Pollen from a Future Harvest

No creo que fuera ningún secreto que me gusta la obra de Derek Künsken pero si tenemos en cuenta que le entrevisté hace poco cuando fue uno de los invitados internacionales de la Hispacon, mi admiración se convirtió directamente en un alegato para que se publique en español. Quizá uno de los problemas es la longitud de sus obras, así que me puse a leer una novela corta para ver cómo resolvía el autor las tramas en menos longitud.

Pollen from a Future Harvest es la demostración de que Künsken es todoterreno, o en este caso tododistancia. Es capaz de plantearnos una historia de viajes en el tiempo e intrigas políticas que se encuadra dentro de un mundo mucho más grande pero que es auto contenida en sí misma, aunque se disfrutará más si se conoce todo el contexto.

El canadiense nos presenta en el título un vegetal que ha basado su evolución en la existencia de unas puertas del tiempo que le permiten polinizarse a sí mismo 11 años en el pasado. Estas puertas serán objeto de estudio por parte de la Unión Subsahariana, una pequeña nación cliente de los más poderosos venusianos. Cuando la Unión descubre las puertas comenzará a investigarlas para intentar obtener alguna ventaja que les permita liberarse del yugo que les oprime.

La protagonista de esta historia es una auditora militar, que deberá probar si las salvaguardas para proteger la causalidad en estos estudios son lo suficientemente firmes como para evitar las paradojas temporales. Su labor no será fácil, ya que ella misma puede afectar a los experimentos y violar la continuidad espaciotemporal.

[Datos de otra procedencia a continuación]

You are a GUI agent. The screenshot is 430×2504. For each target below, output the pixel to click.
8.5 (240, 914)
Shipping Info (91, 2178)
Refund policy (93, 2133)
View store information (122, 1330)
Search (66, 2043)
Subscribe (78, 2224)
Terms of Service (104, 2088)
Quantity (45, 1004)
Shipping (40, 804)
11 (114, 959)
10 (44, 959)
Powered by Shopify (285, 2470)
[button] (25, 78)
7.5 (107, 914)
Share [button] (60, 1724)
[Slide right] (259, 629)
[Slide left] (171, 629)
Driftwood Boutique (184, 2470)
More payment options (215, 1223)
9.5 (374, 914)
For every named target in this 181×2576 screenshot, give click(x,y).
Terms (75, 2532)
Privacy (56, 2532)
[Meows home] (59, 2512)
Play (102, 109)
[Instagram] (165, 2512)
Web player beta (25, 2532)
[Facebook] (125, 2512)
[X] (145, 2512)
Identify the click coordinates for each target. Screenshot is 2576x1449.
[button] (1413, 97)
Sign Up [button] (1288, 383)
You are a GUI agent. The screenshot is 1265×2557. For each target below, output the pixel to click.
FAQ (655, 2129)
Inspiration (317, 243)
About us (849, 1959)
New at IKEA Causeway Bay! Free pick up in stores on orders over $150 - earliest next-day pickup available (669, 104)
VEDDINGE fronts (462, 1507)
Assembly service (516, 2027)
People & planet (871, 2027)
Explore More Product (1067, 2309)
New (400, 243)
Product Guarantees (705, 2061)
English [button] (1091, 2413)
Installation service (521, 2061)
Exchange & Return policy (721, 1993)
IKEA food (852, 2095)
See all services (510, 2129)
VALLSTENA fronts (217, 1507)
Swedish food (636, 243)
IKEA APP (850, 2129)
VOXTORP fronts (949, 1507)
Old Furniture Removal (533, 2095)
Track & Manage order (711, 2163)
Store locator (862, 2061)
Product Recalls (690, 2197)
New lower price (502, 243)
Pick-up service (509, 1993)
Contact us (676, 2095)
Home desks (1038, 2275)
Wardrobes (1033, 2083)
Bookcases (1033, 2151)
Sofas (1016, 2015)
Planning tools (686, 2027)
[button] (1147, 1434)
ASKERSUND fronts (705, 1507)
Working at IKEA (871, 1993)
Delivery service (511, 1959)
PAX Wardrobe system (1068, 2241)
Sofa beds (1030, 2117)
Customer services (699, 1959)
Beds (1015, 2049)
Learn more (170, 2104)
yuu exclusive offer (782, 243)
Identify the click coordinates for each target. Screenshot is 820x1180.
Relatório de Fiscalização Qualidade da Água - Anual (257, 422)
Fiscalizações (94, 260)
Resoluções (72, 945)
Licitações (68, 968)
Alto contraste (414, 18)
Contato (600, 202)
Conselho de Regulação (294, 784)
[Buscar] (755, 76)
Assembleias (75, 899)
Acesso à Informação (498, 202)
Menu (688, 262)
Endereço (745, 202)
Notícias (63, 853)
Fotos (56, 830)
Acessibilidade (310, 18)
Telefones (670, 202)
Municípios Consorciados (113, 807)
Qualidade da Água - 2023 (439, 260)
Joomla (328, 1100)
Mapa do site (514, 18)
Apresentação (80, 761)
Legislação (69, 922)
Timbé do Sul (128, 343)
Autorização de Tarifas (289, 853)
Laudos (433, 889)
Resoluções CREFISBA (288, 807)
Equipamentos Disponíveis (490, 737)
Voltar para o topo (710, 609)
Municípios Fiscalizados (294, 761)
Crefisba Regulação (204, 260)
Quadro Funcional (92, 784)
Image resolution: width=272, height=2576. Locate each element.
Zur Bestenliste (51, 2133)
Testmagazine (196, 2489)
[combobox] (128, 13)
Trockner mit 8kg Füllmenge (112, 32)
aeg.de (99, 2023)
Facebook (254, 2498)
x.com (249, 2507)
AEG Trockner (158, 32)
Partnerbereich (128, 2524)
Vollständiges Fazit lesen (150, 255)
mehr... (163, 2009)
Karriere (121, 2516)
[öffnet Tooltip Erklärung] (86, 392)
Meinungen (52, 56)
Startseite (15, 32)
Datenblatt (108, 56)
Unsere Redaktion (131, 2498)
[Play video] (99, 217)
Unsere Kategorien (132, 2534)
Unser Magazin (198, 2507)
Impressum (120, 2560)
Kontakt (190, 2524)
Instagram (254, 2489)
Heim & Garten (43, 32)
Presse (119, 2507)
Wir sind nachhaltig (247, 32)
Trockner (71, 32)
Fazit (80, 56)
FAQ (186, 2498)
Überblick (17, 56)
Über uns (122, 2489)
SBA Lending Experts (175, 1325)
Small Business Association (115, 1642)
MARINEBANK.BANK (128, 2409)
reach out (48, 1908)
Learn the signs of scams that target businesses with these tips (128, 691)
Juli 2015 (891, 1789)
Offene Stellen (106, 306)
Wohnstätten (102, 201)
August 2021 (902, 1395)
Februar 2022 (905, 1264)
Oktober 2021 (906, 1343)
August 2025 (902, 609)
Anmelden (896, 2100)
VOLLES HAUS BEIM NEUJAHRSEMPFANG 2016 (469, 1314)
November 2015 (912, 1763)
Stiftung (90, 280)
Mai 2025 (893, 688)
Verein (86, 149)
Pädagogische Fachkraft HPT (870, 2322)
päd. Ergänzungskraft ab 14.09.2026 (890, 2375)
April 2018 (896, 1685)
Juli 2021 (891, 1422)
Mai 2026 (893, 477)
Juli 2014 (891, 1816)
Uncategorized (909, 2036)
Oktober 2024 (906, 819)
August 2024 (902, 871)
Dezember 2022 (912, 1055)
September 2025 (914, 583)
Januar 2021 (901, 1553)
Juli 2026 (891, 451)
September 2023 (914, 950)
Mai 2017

Se monta una estructura de laboratorios separados, con la intención de mandar al pasado los resultados que se vayan obteniendo en el futuro y comprimir así el tiempo necesitado para los estudios de una forma drástica.

Lo que más me ha gustado de la obra son los detalles que va metiendo Künsken para hacerte reflexionar, como la posibilidad de un virus cuántico o las dificultades de comunicación con una especie alienígena tan alejada de nosotros que resulta casi imposible establecer unas bases comunes para el diálogo. Sin duda alguna, especulación del más alto nivel que hará las delicias de los fans de la ciencia ficción dura.

No se trata de una lectura fácil, aunque sí es atractiva y puede servirnos para introducirnos en la obra del autor. Será de mayor provecho para quien ya haya leído los libros, en especial The Quantum Garden, pero esto no debería disuadir a quiénes desean acercarse a su serie más destacada y ver si le merece la pena zambullirse en ella.